Texas Governor Rick Perry’s vow to not implement the Affordable Care Act, in particular the Medicaid expansion, makes him at least the sixth state governor to refuse, joining Wisconsin, Florida, Louisiana, Mississippi and South Carolina. Even if it were only limited to these six states, this would make 3.89 million low-income Americans ineligible for Medicaid benefits. In addition, you have Republican governors in blue states like Chris Christie making eyes toward opting out:

Responding to a question, Christie said, “First of all, I was glad that the Supreme Court ruled that extortion is still illegal in America — and that’s a relief because Obamacare on Medicaid to the states was extortion.”

“It essentially said, ‘You expand your program to where we tell you, and if you don’t, we’re taking the rest of your money away.’ Well, that’s extortion,” Christie said [...]

Christie claimed that New Jersey has the second most expensive Medicaid program in the country, and questioned how much more the state’s program could be expanded.

So this is poised to get worse, not better.

The dominant argument on the left still seems to be that the states will “eventually” sign up for the expansion. I’m sure those millions who will go without coverage in the meantime are not looking forward to waiting. And the strategy still appears to be that hospitals will do the heavy lifting here, that the fact that hospitals will lose a lot of their uncompensated care payments from the federal government will make Medicaid expansion a real imperative to them. The fact that Wellpoint just bought a company that privately contracts for Medicaid shows that the insurance industry expects expansion.

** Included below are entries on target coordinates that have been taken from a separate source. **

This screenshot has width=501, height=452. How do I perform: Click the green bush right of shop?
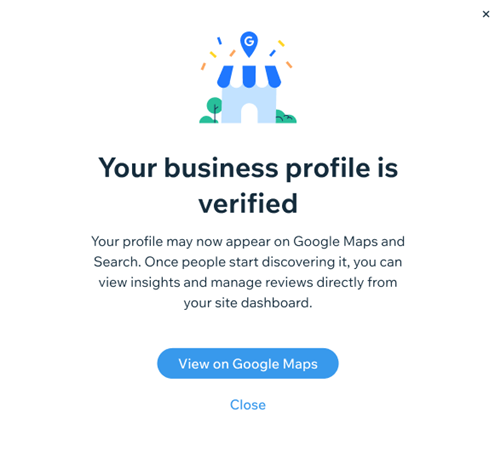click(x=286, y=117)
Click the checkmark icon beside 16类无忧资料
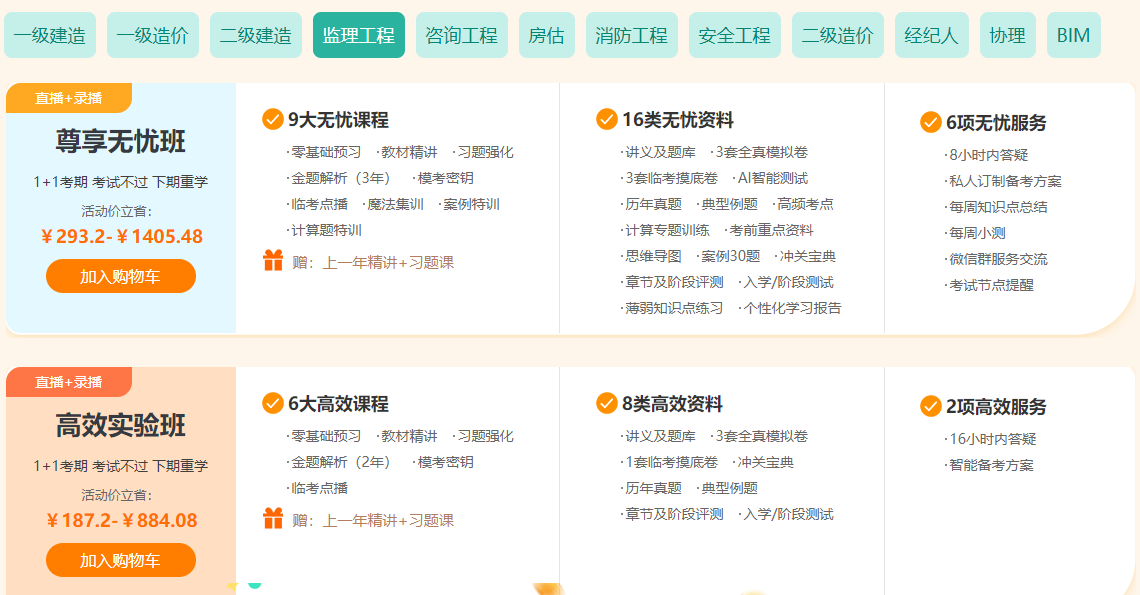1140x595 pixels. pyautogui.click(x=606, y=120)
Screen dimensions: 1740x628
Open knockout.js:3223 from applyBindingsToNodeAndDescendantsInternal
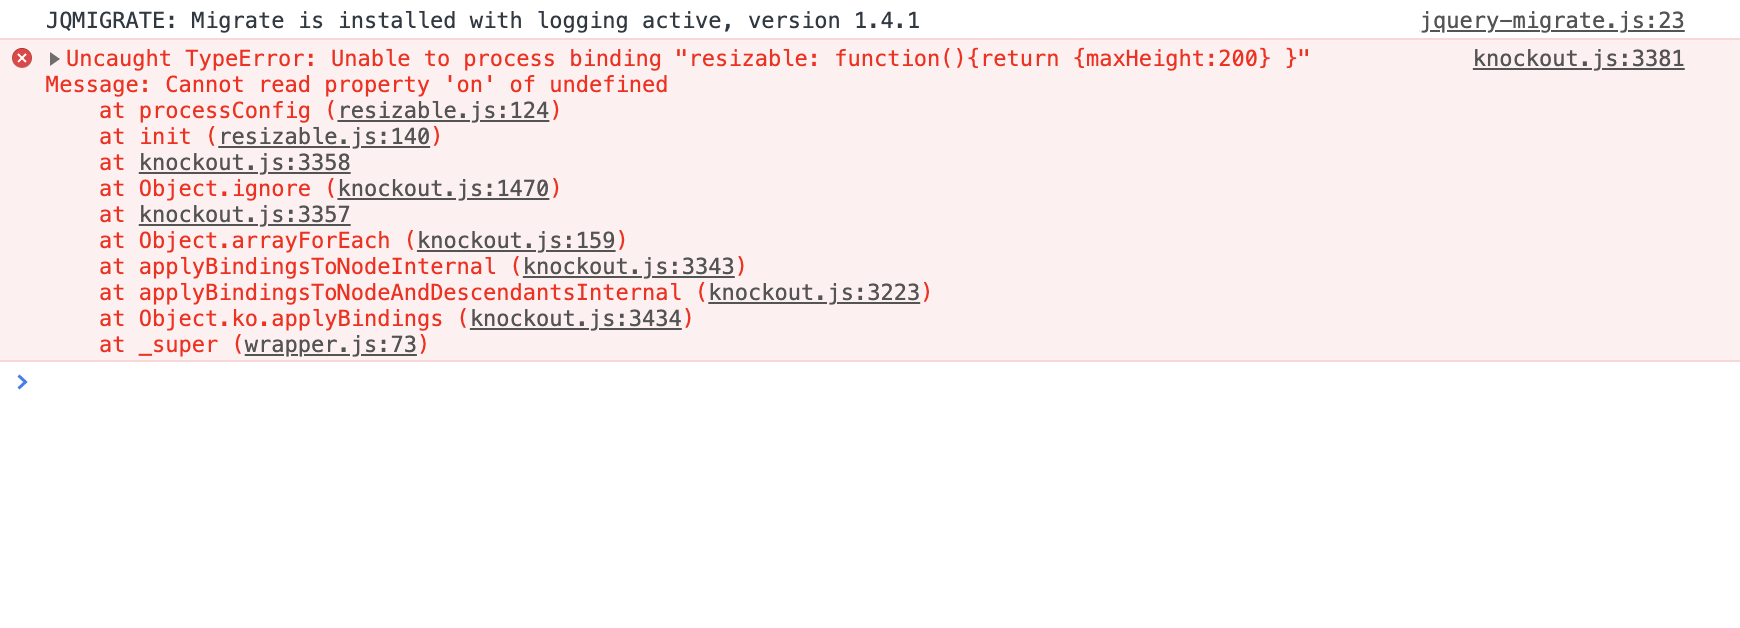[x=812, y=292]

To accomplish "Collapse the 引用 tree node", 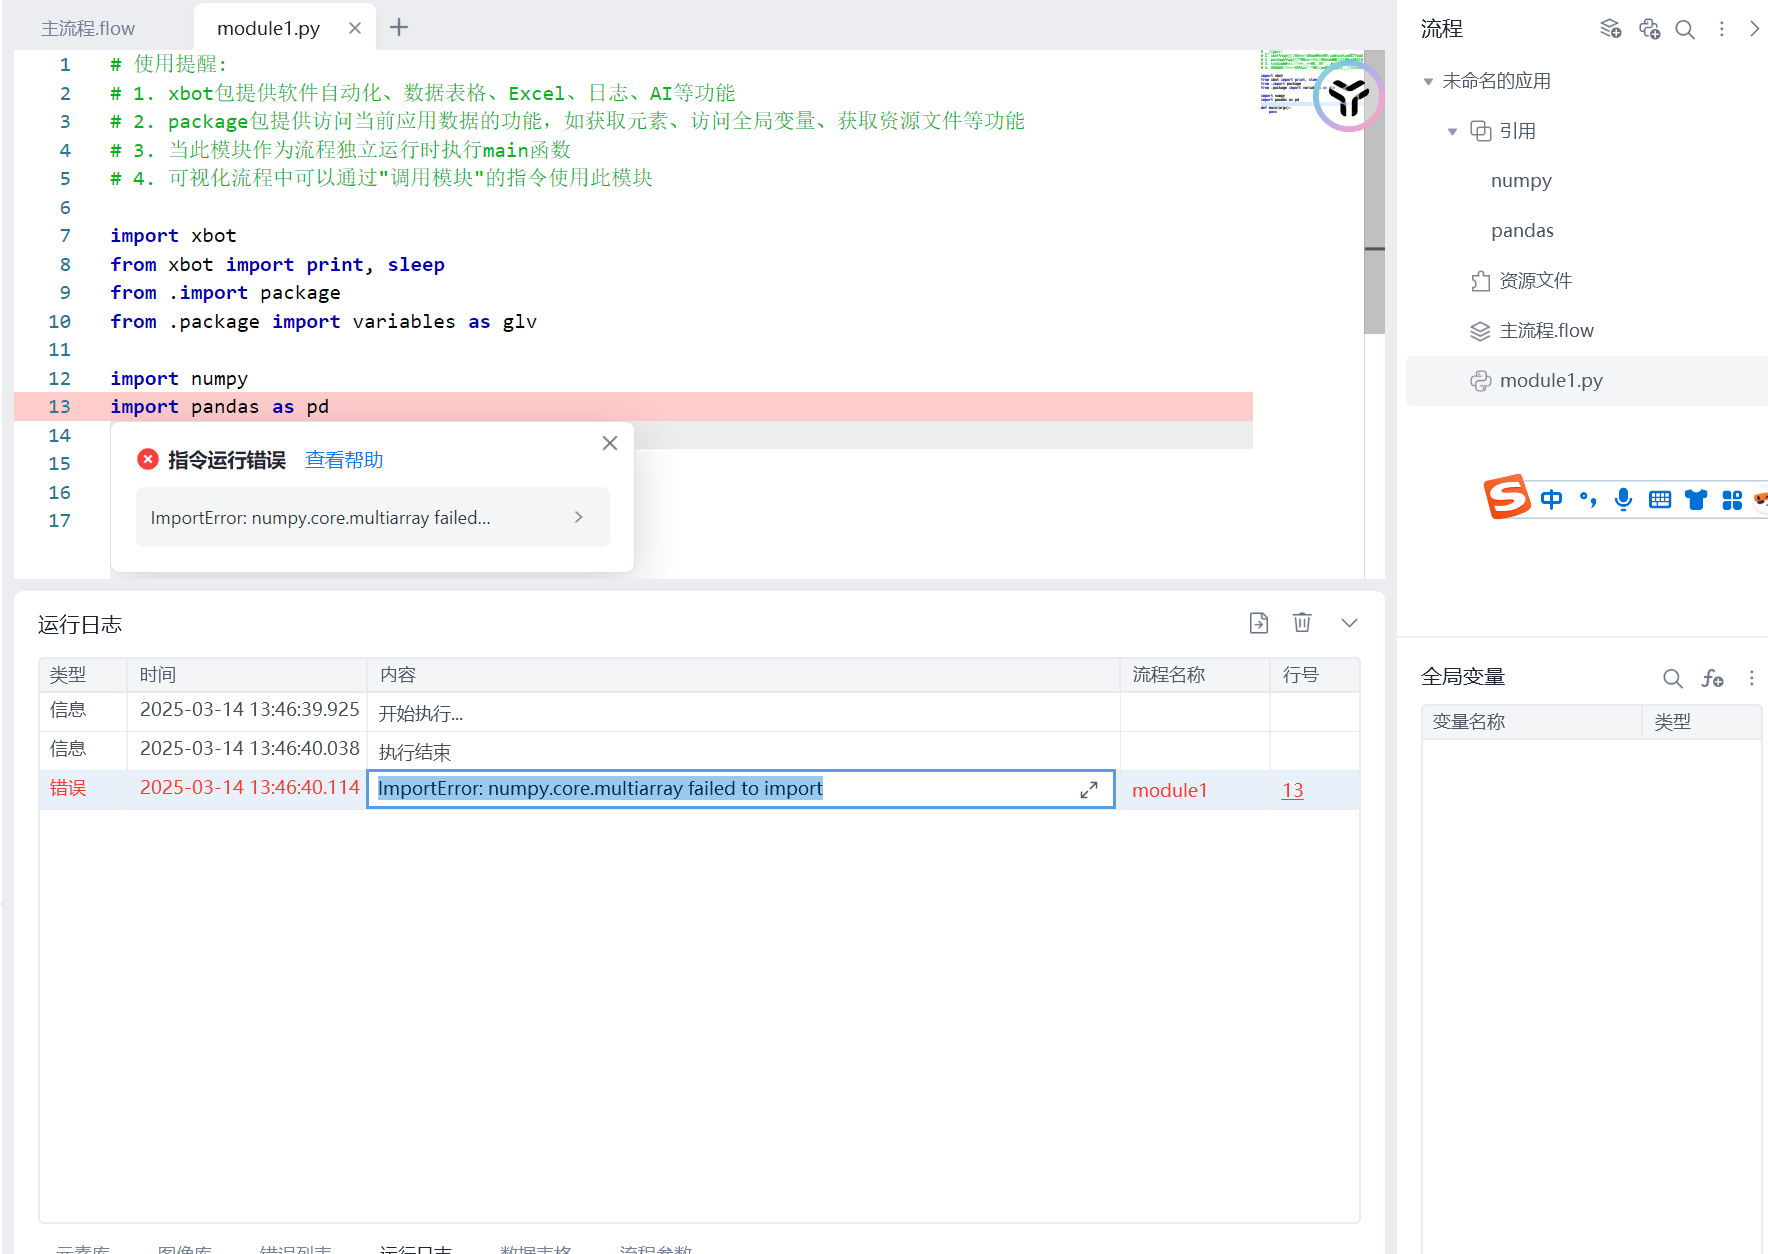I will pos(1452,132).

I don’t think it’s a great idea for a political party to expect industry to fight its battles. Those loyalties can shift in a hurry. And looking down the nose at red-state governors passing up “free money” is not only smug, it’s actually wrong. Far be it from me to approvingly quote right-wing serial plagiarizer Ben Domenech, but he happens to be correct on this point (if not the exact numbers):

While the federal money is indeed generous for the newly eligible population, it is less so for the rest. For your currently eligible population, you only have the regular Medicaid matching rate, which ranges from 50 to 76 percent. For Texas, it’s around 60 percent. Kaiser calculates that over the first five years of the program, 95.7 percent of the funding will come from the federal government, and not the state. But the state doesn’t agree – they understand that one of every four Texans currently eligible for the program isn’t signed up, and that for this population, they’ll only have a match of around 60 percent. As the report linked above notes, “The Texas Health and Human Services Commission estimated that Texas alone will be forced to spend $27 billion – more than the program’s entire annual budget today.”

In fact, the less generous program you have, the MORE you may have to pay in terms of current eligibles who sign up in the midst of heavy publicity about the expansion. That’s the opposite of what liberal wonks have been claiming, that the federal government is more generous to the less-generous states. This also happens to be true, but it’s a matter of perspective. And the states will look at their own bottom lines.

The bigger question is why liberals are resting on the laurels of such a precariously balanced program, rather than demanding that the program architecture change? Ed Kilgore, who has been writing great stuff on this of late, makes the case:

But there is a more basic point that progressives need to consider beyond the immediate result in this case: is there some general point of progressive principle supporting the maximum degree of coercive power for the federal government in federal-state grant programs? Yes, beyond the Medicaid expansion, there are reasons to fear that this decision will soon spur lawsuits to invalidate “coercive” provisions in environmental laws and other major policies that rely on federal-state partnerships. But are these partnerships themselves inherently progressive?

Recall that the major purpose of the Medicaid expansion itself (as has been the case in a host of previous federal “improvements” to Medicaid) was to reduce the vast disparities in Medicaid coverage in the various states, a major source of the “uninsured” problem to begin with. Is the real offense to progressive values the enhanced ability of states to reject federal limitations on their control of Medicaid policies, or the original structure of Medicaid giving them that control in the first place? Certainly the decision to make a Medicaid expansion a key element in ACA was attributable in part to the desire to build on the most important existing program providing health insurance to those without meaningful access to private insurance (or to Medicare or VA), and in part to reduce, albeit not by that much, the federal costs associated with covering the uninsured. But as some state-level progressives have been arguing for decades, the continued reliance on federal-state programs to address national policy objectives comes at a considerable price of its own: the inevitable interstate inequities, a loss of accountability, and public confusion as to which level of government a central public function “belongs.”

No, there’s nothing progressive about these federal-state partnerships, which is why they ought to be severed, in this case in favor of federalization. That’s the way to ensure certainty on benefits across states, as well as to lower the administrative costs and increase bargaining power. It ought to be a long-term policy goal.